Look through the listing below for lines containing "will". State how many there are, and nothing else.

EXTRACTED MATERIAL:
::::::::

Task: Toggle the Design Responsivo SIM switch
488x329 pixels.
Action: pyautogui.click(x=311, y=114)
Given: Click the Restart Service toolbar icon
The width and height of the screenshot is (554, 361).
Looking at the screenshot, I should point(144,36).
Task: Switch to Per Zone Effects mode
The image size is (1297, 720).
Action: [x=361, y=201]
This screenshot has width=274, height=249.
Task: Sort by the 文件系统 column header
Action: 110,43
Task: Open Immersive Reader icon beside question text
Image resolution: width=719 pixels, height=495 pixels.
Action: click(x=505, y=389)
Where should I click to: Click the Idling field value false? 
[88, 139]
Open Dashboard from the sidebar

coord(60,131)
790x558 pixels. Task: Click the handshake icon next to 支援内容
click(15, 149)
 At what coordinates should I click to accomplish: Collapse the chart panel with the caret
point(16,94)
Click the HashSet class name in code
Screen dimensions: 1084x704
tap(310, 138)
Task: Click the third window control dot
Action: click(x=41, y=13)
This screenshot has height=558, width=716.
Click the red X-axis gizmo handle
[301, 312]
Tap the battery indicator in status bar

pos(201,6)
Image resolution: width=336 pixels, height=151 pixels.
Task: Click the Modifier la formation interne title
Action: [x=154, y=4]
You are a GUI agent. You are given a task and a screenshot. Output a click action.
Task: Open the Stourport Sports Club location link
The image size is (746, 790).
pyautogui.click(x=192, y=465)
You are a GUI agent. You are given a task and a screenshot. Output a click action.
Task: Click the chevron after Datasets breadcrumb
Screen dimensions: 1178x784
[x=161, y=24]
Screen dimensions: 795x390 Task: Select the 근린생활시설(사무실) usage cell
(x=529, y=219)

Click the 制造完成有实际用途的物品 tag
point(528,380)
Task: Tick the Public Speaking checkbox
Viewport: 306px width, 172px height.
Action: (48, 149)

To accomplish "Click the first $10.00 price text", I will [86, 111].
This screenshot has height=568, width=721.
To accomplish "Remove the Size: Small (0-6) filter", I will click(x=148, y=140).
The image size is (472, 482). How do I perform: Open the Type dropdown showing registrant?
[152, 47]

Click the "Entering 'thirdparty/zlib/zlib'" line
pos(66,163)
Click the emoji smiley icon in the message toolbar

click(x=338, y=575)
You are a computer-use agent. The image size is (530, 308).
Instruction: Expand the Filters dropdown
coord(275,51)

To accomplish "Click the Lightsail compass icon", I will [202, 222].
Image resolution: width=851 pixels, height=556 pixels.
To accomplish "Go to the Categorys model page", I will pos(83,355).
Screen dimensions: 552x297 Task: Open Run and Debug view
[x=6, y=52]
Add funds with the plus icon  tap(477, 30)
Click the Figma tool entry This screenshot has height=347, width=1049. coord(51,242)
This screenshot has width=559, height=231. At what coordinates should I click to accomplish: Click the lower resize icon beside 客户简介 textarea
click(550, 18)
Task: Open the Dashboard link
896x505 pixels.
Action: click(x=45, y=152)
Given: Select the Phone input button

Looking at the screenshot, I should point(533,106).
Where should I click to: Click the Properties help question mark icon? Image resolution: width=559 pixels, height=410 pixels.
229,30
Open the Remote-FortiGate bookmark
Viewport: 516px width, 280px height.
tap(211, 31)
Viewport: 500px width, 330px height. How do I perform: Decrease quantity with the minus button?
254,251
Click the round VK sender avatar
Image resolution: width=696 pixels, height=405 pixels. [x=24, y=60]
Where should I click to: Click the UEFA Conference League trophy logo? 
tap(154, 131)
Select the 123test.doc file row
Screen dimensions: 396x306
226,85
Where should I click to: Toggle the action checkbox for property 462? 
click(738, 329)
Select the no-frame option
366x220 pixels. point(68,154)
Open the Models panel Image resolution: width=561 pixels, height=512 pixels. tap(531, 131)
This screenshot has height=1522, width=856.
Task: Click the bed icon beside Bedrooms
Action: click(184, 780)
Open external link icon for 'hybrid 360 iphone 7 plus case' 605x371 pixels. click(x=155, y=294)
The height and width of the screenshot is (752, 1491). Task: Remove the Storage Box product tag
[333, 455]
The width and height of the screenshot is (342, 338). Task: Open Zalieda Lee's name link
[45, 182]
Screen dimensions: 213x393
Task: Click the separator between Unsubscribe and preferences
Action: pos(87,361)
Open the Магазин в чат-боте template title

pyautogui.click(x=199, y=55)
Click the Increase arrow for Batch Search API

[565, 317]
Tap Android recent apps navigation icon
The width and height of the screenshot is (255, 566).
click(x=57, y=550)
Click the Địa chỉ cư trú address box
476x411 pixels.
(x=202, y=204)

::::::::

ANSWER BOX: 4